On Fri, 03 Feb 2006 19:00:14 -0600, Jim Thompson
<> wrote:
>A friend has an eMachine T2042 that no longer starts up. When the power
>button is pressed, the power actually comes on for a second but then
>goes out. I verified this by watching the power light flicker on and
>off, and also by opening the case and watching the CPU fan start and
>then stop again. If I press the power button again right afterward,
>nothing happens at all. The PC is dead. But if I wait a little while
>and then press the button again, the power comes on ... and then goes
>right off again.
>
>I replaced the PSU with a couple of CompUSA-brand power supplies (both
>had the same wattage as the eMachine PSU). With each CompUSA PSU, as
>soon as I plug in the power cord, the power light starts flickering and
>the fan starts.
>But the POST process never starts. And pushing the
>power button makes no difference. The fan & light just keep going until
>I remove the power cord.
Try clearing the CMOS (with ac power disconnected, use the
jumper if available or pull the battery for a few minutes).
Check the 110/220 V switch on the power supply, that it's
correct per your location.
>I thought it might be the motherboard, since I was getting different
>behavior with different different brand PSUs, but I did a bit of
>research and saw that eMachine tend to have PSU issues.
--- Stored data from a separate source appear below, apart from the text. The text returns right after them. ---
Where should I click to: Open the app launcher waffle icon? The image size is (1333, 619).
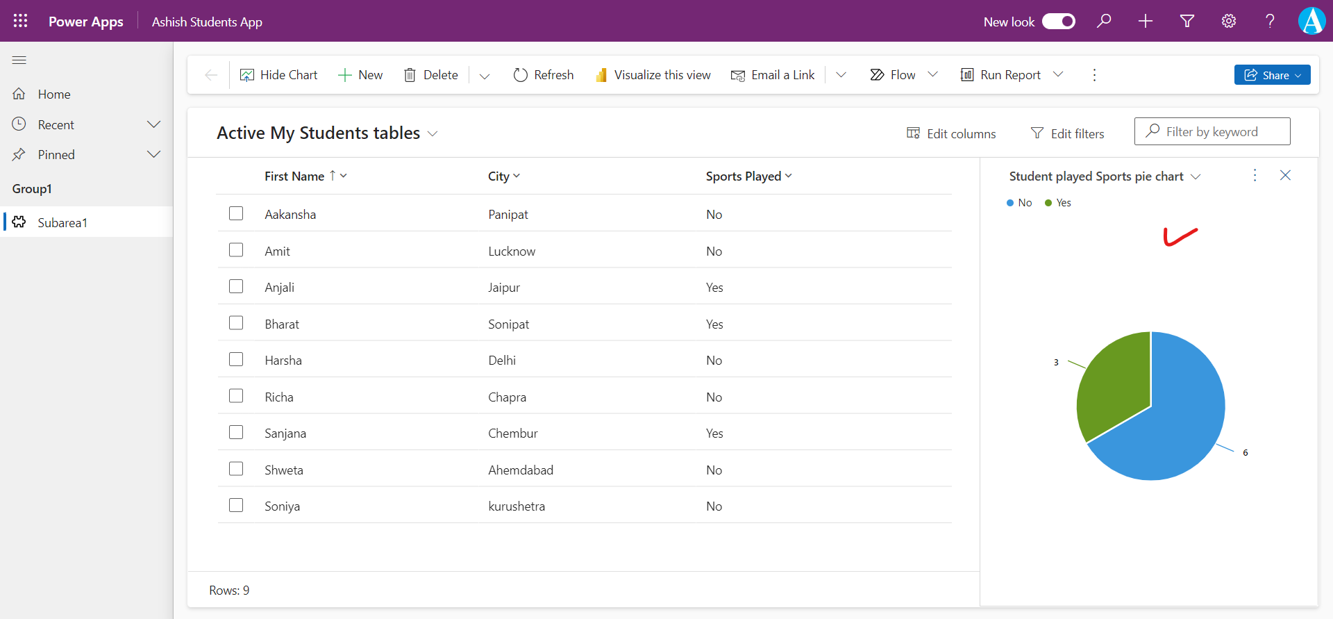click(x=20, y=21)
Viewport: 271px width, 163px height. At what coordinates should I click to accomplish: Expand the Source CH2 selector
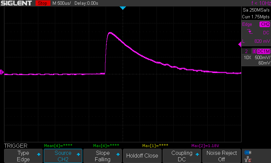coord(63,156)
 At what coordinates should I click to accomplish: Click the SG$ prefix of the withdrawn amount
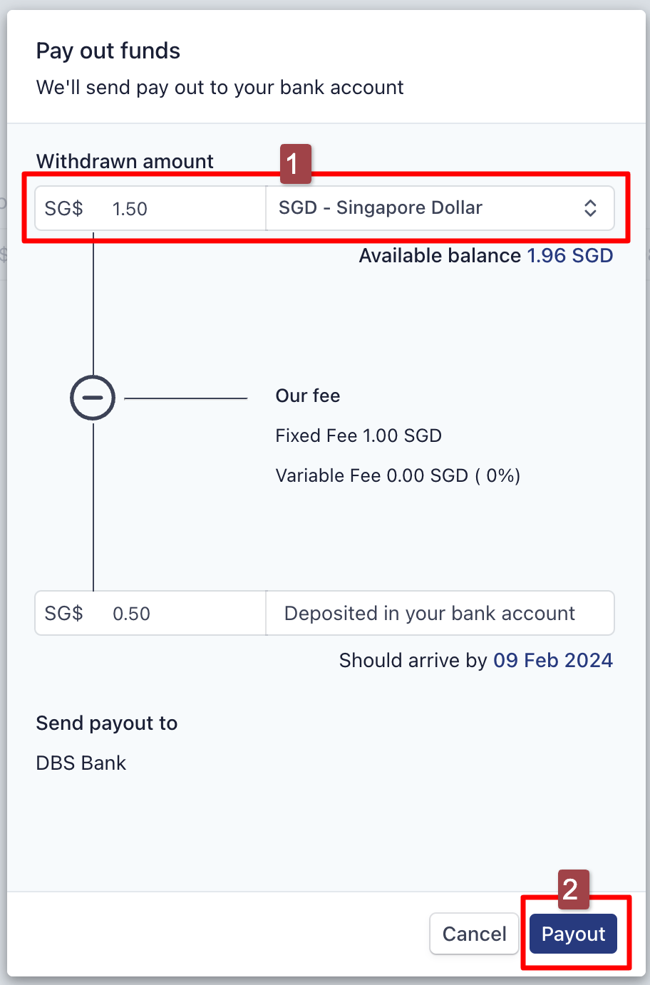point(63,209)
Are PSUs
>essential a proprietary component with eMachines?
Odds are fair it's the motherboard that is faulty.
eMachines PSU do tend to fail quickly, but it's inherant in
any low-cost mATX PSU ran nearer it's limits, not just
isolated to eMachines. Other OEMs tended to use better
quality mATX and that seems to have reduced related
failures.
None are, as far as I know, proprietary.
>If so, would
>replacing the power supply with an eMachine-specific PSU be the most
>likely solution at this point? And if that is the case, where is the
>best place to purchase eMachine PSUs online?
I don't recall ever dealing with a T2042, but if it didn't
look proprietary it probably wasn't. One indicator would be
the motherboard connector wire colors, the typical standard
PSU has the following,
http://69.36.189.159/usr_1034/atx_on.gif
I am also unfamiliar with what CompUSA is currently selling
for mATX PSU, but it wouldn't surprise me if it's something
trashy like an Allied (low quality) unit. Even so, it would
still be expected to work, "IF" it had the correct power
rail bias. What I mean by this is that older systems used
5V to derive power for the CPU, while newer systems, more
often 12V. When you use a limited wattage PSU like mATX,
it'll tend to be optimized for one of these two alternatives
and if your system needed more 5V amps but the PSU had been
designed for a lot of 12A, that alone might also cause a
symptom similar to what you saw. To determine this, compare
the labels on the original and the new PSU(s), or post their
labeled specs here, including the 5V, 3V, 12V amps and if
listed, the combined 5V + 3V rating.
On the other hand, it could simply be that the motherboard
failed rather than the power supply, or that the power
supply failed and killed the motherboard in the process. If
the system's entire chassis cooling was the PSU fan as an
exhaust, and that failed, it could have slow-baked the whole
system which had marginal cooling to begin with.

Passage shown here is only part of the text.